What Kind of Company is Home Credit

Home Credit Group is a global non-bank financial institution that focuses on providing consumer finance to people with limited or no credit history.

They offer services such as:

Point-of-sale loans

Cash loans

Mobile and digital financial services

Their key market includes underserved populations who may not have access to traditional banking credit due to lack of formal documentation or history.

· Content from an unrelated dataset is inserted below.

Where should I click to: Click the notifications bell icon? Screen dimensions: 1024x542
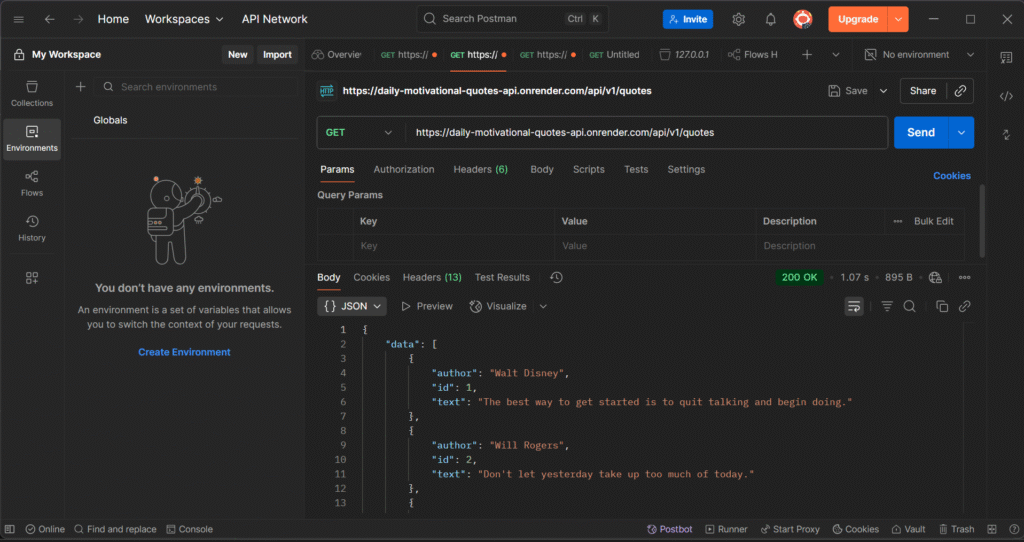pyautogui.click(x=771, y=19)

What is Expected in This Competition

The competition asks participants to build a machine learning model to predict a client's likelihood of repaying a loan- binary classification: default or not.

Participants are provided with:

Application data (features like income, employment, credit, etc.)

Historical data from previous loans and behaviors

Related external data (bureau info, credit card balance, etc.)

The goal is to predict the probability of a customer defaulting on a loan, improving credit risk assessment.


What Are the Benefits to Home Credit

Improved Credit Scoring:

Traditional credit scoring often excludes people without a credit history.

A machine learning-based model can help identify creditworthy clients among those underserved by conventional methods.

Reduced Risk:

By better identifying risky applicants, Home Credit can reduce defaults and financial losses.

Increased Reach:

With better risk assessment, the company can confidently expand to new customers in emerging markets.

Operational Efficiency:

Automated and accurate predictions reduce the burden on manual assessments.

Competitive Advantage:

Using state-of-the-art models makes their services faster and more reliable compared to traditional banks.



In [None]:
import pandas as pd

# Load the main training dataset
df = pd.read_csv(r"C:\Users\Admin\Downloads\application_train.csv.zip")

# Load column descriptions
column_desc = pd.read_csv(r"C:\Users\Admin\Downloads\HomeCredit_columns_description.csv", encoding='latin1')  # use latin1 if utf-8 breaks
# Display the first few rows of column descriptions
column_desc.head()


import pandas as pd
import matplotlib.pyplot as plt
import seaborn as sns

# Loading the dataset
df = pd.read_csv(r"C:\Users\Admin\Downloads\application_train.csv.zip")


df.head()

df.info()

df.describe()

missing_values = df.isnull().sum()
missing_percentage = (missing_values / len(df)) * 100
missing_df = pd.DataFrame({
    'Missing Count': missing_values,
    'Missing %': missing_percentage
})
missing_df = missing_df[missing_df['Missing Count'] > 0].sort_values(by='Missing %', ascending=False)
missing_df.head(10)


sns.set(style="whitegrid")
plt.figure(figsize=(6, 4))
sns.countplot(data=df, x='TARGET', palette='pastel')
plt.title('Loan Repayment vs Default')
plt.xticks([0, 1], ['Repaid (0)', 'Default (1)'])
plt.ylabel('Number of Clients')
plt.xlabel('Loan Status')
plt.show()

#percentage of each class
print("Class distribution (percent):")
print(df['TARGET'].value_counts(normalize=True) * 100)



Questions we can explore:

Are there differences in loan default rates by gender?

Does income level affect default rates?

Are people with fewer years of employment more likely to default?

What is the distribution of loan amounts by housing type?

Are specific contract types more associated with defaults?



In [None]:
gender_default = df.groupby('CODE_GENDER')['TARGET'].mean().reset_index()
sns.barplot(data=gender_default, x='CODE_GENDER', y='TARGET')
plt.title("Default Rate by Gender")
plt.ylabel("Default Rate")
plt.show()

sns.boxplot(data=df, x='TARGET', y='AMT_INCOME_TOTAL')
plt.yscale('log')
plt.title("Income Distribution by Loan Default")
plt.xlabel("Loan Default (0 = No, 1 = Yes)")
plt.ylabel("Log Income")
plt.show()

sns.histplot(data=df, x='DAYS_EMPLOYED', bins=50, hue='TARGET', kde=True)
plt.title("Distribution of Employment Days by Target")
plt.xlabel("Days Employed (negative = valid)")
plt.show()

housing_default = df.groupby('NAME_HOUSING_TYPE')['TARGET'].mean().sort_values()
housing_default.plot(kind='barh')
plt.title("Default Rate by Housing Type")
plt.xlabel("Default Rate")
plt.ylabel("Housing Type")
plt.show()

contract_default = df.groupby('NAME_CONTRACT_TYPE')['TARGET'].mean().reset_index()
sns.barplot(data=contract_default, x='TARGET', y='NAME_CONTRACT_TYPE')
plt.title("Default Rate by Contract Type")
plt.xlabel("Default Rate")
plt.ylabel("Contract Type")
plt.show()



Arising     questions

How do credit amounts (AMT_CREDIT) relate to income and default status?

Is there a trend of higher default rates among applicants with missing information?

Do car ownership (FLAG_OWN_CAR) or property ownership (FLAG_OWN_REALTY) relate to creditworthiness?